Downtown Robbinsdale has again become the heart and soul of our town.
In many ways our original, authentic downtown looks and feels like a small town from 75 years ago. Independent small business owners are a large part of this.
Just like 75 years ago, most of the businesses are owned and operated by small groups and families that personally operate their businesses. You can walk into a store and talk to the owner.
These owners are our neighbors and friends, and support our city in ways that many larger, chain stores do not (HyVee is a notable exception). Donations to fundraisers, events and amazing support for Whiz Bang Days and belonging to a strong Chamber of Commerce are just some ways they contribute.

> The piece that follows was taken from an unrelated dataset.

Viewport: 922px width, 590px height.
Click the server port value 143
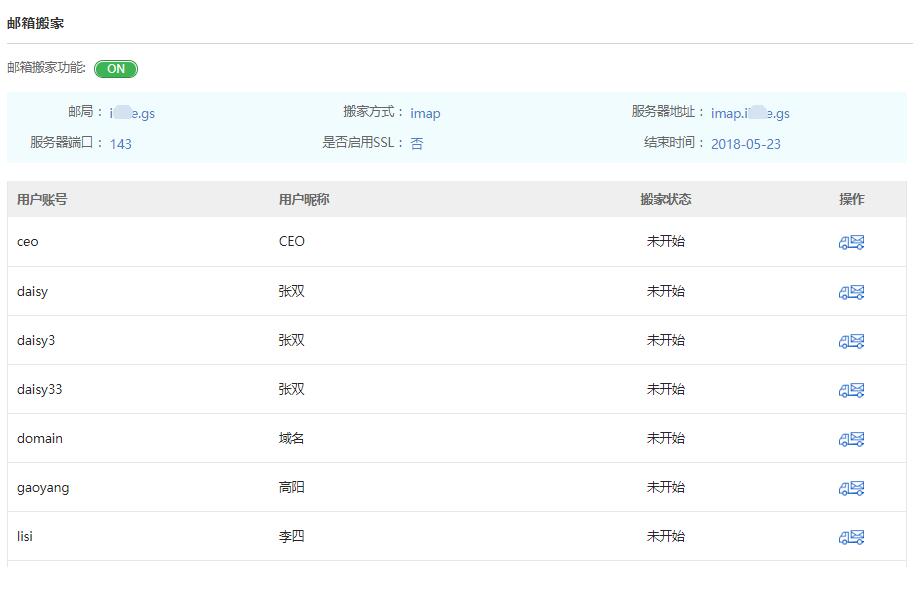pos(121,144)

Maintaining, supporting and attracting new complementary small independent business is crucial to Robbinsdale’s downtown. Expanding the downtown look and feel is equally important.

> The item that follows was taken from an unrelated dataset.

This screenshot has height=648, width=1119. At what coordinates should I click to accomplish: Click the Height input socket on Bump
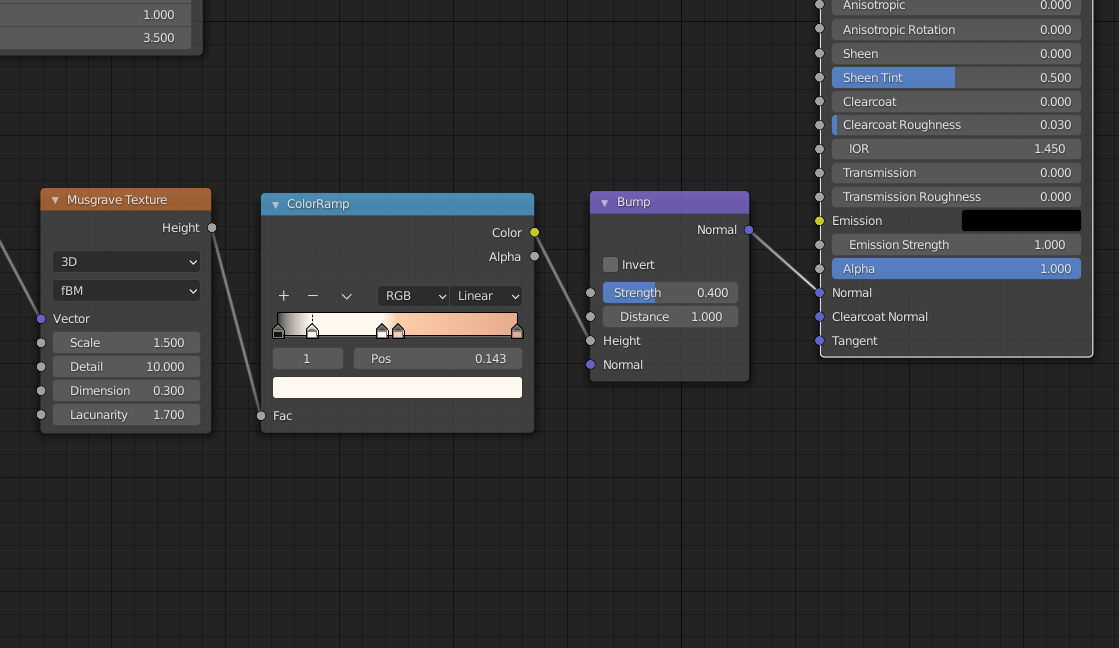[x=591, y=340]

I will strongly encourage any new development in the core downtown area and all commercial areas in Robbinsdale to include and prioritize small independent businesses.
A strong sense of community is important in any city, but an actual strong community is the true, critical need for all our cities. The recent horrifying death of George Floyd in Minneapolis has brought the issues of inequity and racism into stark focus again, and brought forth how vital a strong community really is.

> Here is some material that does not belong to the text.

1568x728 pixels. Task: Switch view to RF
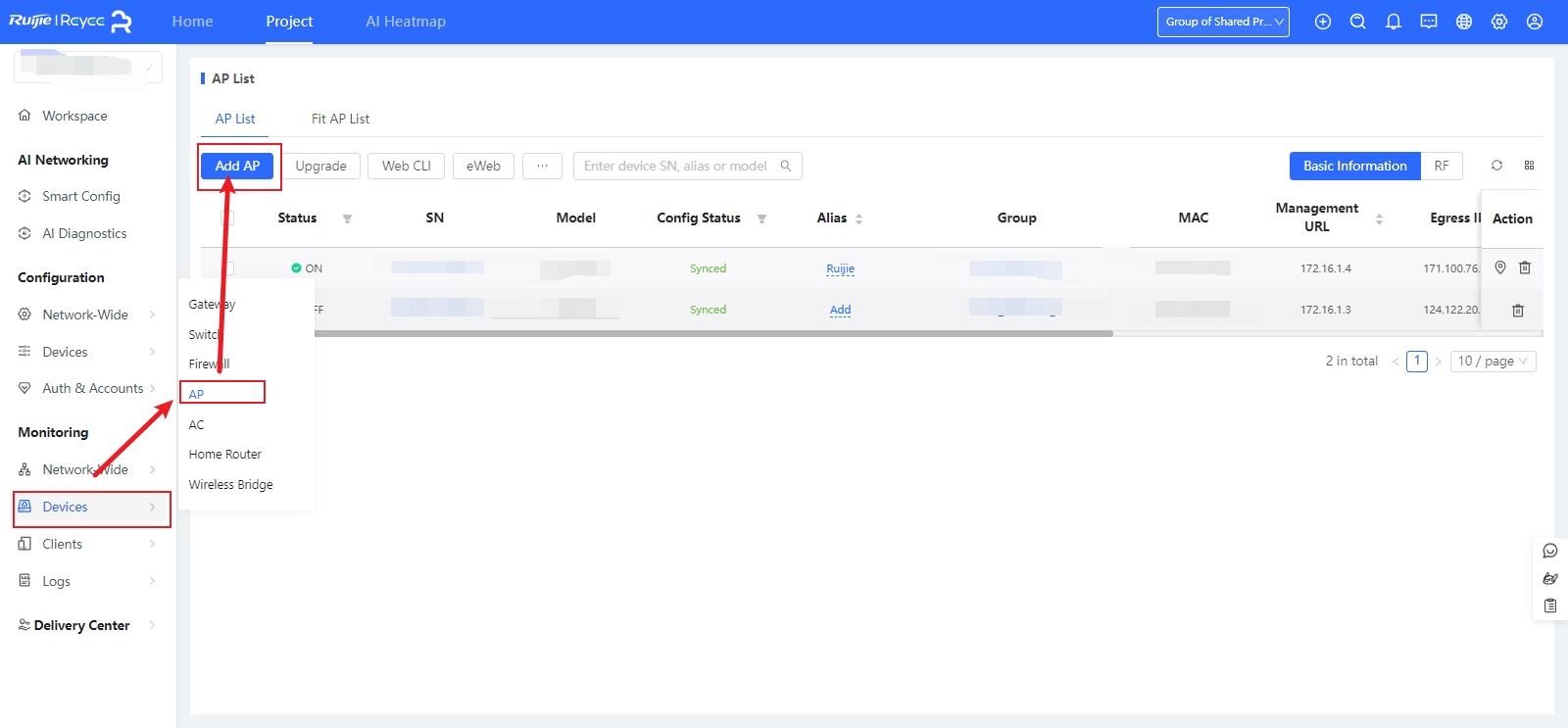[x=1441, y=166]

It has highlighted a need for all cities to take a strong, hard look inward and examine policies and procedures that may inadvertently create or maintain these inequities.
Despite working towards a more inclusive and fair city for many years, a series of recent conversations and research, spurred by this renewed focus, forced a harsh reality that there is still a tremendous, almost overwhelming opportunity to do more. I am embarrassed and saddened that it took a tragic, preventable death to open my eyes.
We do have a very strong community in many ways, but a focus on extending these connections even further is vitally important to the future of Robbinsdale, and beyond.
The hard work is only beginning and will take time, patience, understanding and all of us in the community to create an even stronger city. But we all need to start taking steps, big and small, to start.
I pledge to help make this happen.
For a strong, healthy community, it must remain safe. But we also must be confident that our department has the training and tools needed to successfully and respectfully do their jobs. You can read about some of the efforts they have already taken. I will continue to ensure they get the training they need, whether I am elected or not.
Over the last 10 years I have created a fantastic relationship with our police department working with the Chief, Captains, Sergeants, Community Action Coordinators and others to solve neighborhood concerns and improve safety throughout Robbinsdale.
I have met with dozens of groups to address problem properties and neighborhood concerns alongside several Police Community Action Coordinators at homes, parks, city hall, and other locations.
I have been an advocate for improved training, additional officers and adding a social worker to the department for the safety of both the officers and the public.
I believe our department is a professional, active police force that works hard to engage and respond to residents respectfully, while maintaining a safe community.
My commitment to a safe Robbinsdale along with a strong, well trained, respectful police department has been a priority for the last ten years and will continue.
Robbinsdale’s Fire Department has been a model for other volunteer departments throughout the area for many years. They consistently answer hundreds of calls each year and provide amazing service to Robbinsdale and neighboring communities when called upon.
Maintaining and improving our own Fire Department is an important part of our city, and I fully support them.
Even without the recent economic concerns, and the potential loss of revenue that could follow, pressure on city employees to do more has been growing. Federal and State requirements continue to be added and staff is needed to implement and report the new rules. Our city grows in many ways - new businesses, new homes and apartments, new services - and staff is needed to handle more inspections and answer more questions.
Simply adding staff to handle this new workload is sometimes the answer, especially if specialized knowledge is needed. But that is both expensive, and not very sustainable.
I believe there are efficiencies can be found with targeted and smart process and technology improvements. This needs to be done in a careful and cost effective way - adding technology for technologies sake is never a good idea. But finding tools that can both help make the staff’s jobs easier and provide a return on investment is a win for everyone.
Taking advantage of these efficiencies to provide a better work environment and save money will be a priority for me as Mayor.